È quello che a opposta latitudine, a Napoli, succede in maniera sempre più evidente a Maurizio De Giovanni, dove il contorno tende ormai a prevalere sul piatto forte.
L’ammazzatina c’è, non potrebbe mancare, e nel nuovo Manzini i morti sono più d’uno, ma a prendere il sopravvento sono le riflessioni dei protagonisti sul vivere.
Riflessioni che inevitabilmente crescono mentre i personaggi invecchiano, tanto che un Rocco appena “docciato” si guarda allo specchio e “notò che il tempo era un’enorme mano che strizzava pelle, ossa e cartilagini, le appallottolava, le raggrinziva fino a ridurlo come la buccia di un frutto marcio, molle e rugoso”.
A nulla valgono peraltro i commenti della defunta moglie Marina, che con il progredire dei romanzi vanno un po’ rarefacendosi, ma che ribadiscono la presenza di quel dolore mai superato.

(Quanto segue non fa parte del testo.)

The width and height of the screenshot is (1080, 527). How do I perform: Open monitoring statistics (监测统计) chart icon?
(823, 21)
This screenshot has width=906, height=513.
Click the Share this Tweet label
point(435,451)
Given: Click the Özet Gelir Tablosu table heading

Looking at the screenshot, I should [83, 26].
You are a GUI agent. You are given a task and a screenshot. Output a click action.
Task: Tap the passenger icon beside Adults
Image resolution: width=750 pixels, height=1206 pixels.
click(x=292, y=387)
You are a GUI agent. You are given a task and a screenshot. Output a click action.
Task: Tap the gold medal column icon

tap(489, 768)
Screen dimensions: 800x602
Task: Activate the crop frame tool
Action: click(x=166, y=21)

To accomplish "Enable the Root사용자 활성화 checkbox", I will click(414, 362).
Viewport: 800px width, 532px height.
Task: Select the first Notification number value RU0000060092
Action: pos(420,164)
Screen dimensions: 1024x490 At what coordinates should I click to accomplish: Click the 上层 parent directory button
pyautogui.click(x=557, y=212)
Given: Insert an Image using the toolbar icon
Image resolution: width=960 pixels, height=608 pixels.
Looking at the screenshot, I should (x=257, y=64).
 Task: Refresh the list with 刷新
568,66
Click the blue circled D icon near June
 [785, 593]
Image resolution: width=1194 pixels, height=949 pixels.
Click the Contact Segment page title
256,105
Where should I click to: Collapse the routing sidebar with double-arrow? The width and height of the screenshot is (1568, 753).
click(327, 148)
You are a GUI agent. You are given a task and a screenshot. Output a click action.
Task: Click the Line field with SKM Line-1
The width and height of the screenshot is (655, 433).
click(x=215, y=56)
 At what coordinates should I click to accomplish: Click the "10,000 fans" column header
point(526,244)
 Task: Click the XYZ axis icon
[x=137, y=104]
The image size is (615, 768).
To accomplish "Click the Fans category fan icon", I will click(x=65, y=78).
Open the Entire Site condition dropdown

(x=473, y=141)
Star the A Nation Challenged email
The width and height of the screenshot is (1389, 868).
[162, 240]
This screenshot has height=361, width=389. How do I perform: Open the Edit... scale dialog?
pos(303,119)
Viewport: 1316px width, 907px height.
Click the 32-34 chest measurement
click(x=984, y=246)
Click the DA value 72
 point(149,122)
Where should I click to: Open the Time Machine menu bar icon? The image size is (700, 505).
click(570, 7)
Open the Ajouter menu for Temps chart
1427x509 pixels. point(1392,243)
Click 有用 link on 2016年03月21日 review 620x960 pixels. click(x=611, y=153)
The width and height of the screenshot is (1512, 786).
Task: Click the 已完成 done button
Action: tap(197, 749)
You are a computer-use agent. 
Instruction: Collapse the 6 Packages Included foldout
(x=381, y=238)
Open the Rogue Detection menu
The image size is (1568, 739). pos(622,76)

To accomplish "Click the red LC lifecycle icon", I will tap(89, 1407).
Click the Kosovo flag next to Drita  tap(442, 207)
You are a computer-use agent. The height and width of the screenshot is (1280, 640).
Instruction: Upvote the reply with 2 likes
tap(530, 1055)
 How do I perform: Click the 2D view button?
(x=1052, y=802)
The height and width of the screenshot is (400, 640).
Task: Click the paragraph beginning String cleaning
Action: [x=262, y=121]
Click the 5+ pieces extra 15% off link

I passaggi obbligati per chi ama Schiavone ci sono comunque tutti, compresi Furio e Brizio, gli amici dalla fedina non proprio irreprensibile, che stavolta anziché lui coinvolgono un suo uomo. Offrendo al vicequestore l’occasione per una meditazione simil shakespeariana: “Certo rubare è sempre rubare. Al bambino come al mafioso. E allora quello diventa il bivio: rubare o non rubare? E se andiamo indietro arriviamo fino ad Amleto”, ragiona Rocco a fronte dei dubbi di Antonio, che vorrebbe scaricarsi la coscienza alla prospettiva di compiere un furto per aiutare il fratello.
Quanto a lui, quando tutto è chiarito, su una panchina si siede a pensare “al mondo migliore che non si sarà, alla sua età che non gli permetteva più di ritentare, alla condanna che si era inflitto, alla sua solitudine, alla stanchezza e al dolore al collo, e alle spalle, alla merda che aveva ingoiato e respirato e che sembrava non avere mai fine, alla gioia di cui il pianeta era poco attrezzato, alla vergogna di essere anche lui causa di tanto schifo”.
Attenzione, però. Non finisce tutto qui. C’è un ultimo ruggito che pacifica, e che conferma la natura bestiale di Rocco Schiavone.